Analyzing multiple end points with a two-stage design in clinical trials |
| |
Authors: | Claudine Legault Timothy M Morgan |
| |
Institution: | Section on Biostatistics Department of Public Health Sciences Bowman Gray School of Medicine , Wake Forest University Medical Center Boulevard , Winston-Salem, N.C, 27157-1063, Japan |
| |
Abstract: | In many clinical trials, the assessment of the response to interventions can include a large variety of outcome variables which are generally correlated. The use of multiple significance tests is likely to increase the chance of detecting a difference in at least one of the outcomes between two treatments. Furthermore, univariate tests do not take into account the correlation structure. A new test is proposed that uses information from the interim analysis in a two-stage design to form the rejection region boundaries at the second stage.

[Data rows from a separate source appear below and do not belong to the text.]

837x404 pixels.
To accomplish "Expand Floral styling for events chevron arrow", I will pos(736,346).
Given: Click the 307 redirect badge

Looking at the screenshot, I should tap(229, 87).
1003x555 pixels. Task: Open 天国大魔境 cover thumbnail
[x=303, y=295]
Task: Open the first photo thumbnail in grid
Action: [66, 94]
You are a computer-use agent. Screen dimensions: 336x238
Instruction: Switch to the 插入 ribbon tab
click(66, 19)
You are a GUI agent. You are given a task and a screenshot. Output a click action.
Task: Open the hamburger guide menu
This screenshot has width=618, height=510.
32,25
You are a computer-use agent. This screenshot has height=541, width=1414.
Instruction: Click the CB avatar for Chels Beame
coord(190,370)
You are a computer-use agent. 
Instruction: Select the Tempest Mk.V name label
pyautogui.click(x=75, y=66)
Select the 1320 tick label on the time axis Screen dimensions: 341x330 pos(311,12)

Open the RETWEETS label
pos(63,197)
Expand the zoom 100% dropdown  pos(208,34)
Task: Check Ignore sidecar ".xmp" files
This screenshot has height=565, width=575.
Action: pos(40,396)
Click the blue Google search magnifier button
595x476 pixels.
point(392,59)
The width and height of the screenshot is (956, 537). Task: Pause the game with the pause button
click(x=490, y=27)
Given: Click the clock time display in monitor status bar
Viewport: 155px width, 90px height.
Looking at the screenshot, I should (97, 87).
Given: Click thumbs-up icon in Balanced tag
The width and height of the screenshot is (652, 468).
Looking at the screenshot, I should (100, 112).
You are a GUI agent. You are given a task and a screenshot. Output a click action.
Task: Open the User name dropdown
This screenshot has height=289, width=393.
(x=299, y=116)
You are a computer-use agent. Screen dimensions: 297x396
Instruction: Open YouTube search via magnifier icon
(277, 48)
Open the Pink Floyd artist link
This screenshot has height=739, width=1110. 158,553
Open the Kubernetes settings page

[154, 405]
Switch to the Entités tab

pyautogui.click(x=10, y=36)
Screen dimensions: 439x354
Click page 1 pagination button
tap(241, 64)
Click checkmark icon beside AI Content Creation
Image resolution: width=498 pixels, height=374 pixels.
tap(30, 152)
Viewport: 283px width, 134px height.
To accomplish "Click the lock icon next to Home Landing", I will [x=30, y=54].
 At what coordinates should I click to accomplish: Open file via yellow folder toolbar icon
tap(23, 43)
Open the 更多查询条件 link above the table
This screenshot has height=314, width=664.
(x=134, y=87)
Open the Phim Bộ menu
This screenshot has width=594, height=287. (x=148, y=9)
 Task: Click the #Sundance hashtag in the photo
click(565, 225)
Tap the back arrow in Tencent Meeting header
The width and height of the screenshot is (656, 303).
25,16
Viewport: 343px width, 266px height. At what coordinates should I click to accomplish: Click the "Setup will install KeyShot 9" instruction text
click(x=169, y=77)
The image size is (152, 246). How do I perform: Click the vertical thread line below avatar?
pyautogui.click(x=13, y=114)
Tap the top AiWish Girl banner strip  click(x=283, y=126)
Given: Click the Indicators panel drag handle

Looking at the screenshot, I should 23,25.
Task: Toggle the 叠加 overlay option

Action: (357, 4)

Initially, the test uses Hotelling’s T2 at the end of the first stage allowing only, for early acceptance of the null hypothesis and an O’Brien ‘type’ procedure at the end of the second stage. This test allows one to ‘cheat’ and look at the data at the interim analysis to form rejection regions at the second stage, provided one uses the correct distribution of the final test statistic. This distribution is derived and the power of the new test is compared to the power of three common procedures for testing multiple outcomes: Bonferroni’s inequality, Hotelling’s T2and O’Brien’s test. O’Brien’s test has the best power to detect a difference when the outcomes are thought to be affected in exactly the same direction and the same magnitude or in exactly the same relative effects as those proposed prior to data collection. However, the statistic is not robust to deviations in the alternative parameters proposed a priori, especially for correlated outcomes. The proposed new statistic and the derivation of its distribution allows investigators to consider information from the first stage of a two-stage design and consequently base the final test on the direction observed at the first stage or modify the statistic if the direction differs significantly from what was expected a prior. |
| |
Keywords: | Multiplicity multivariate multiple outcomes |
|
|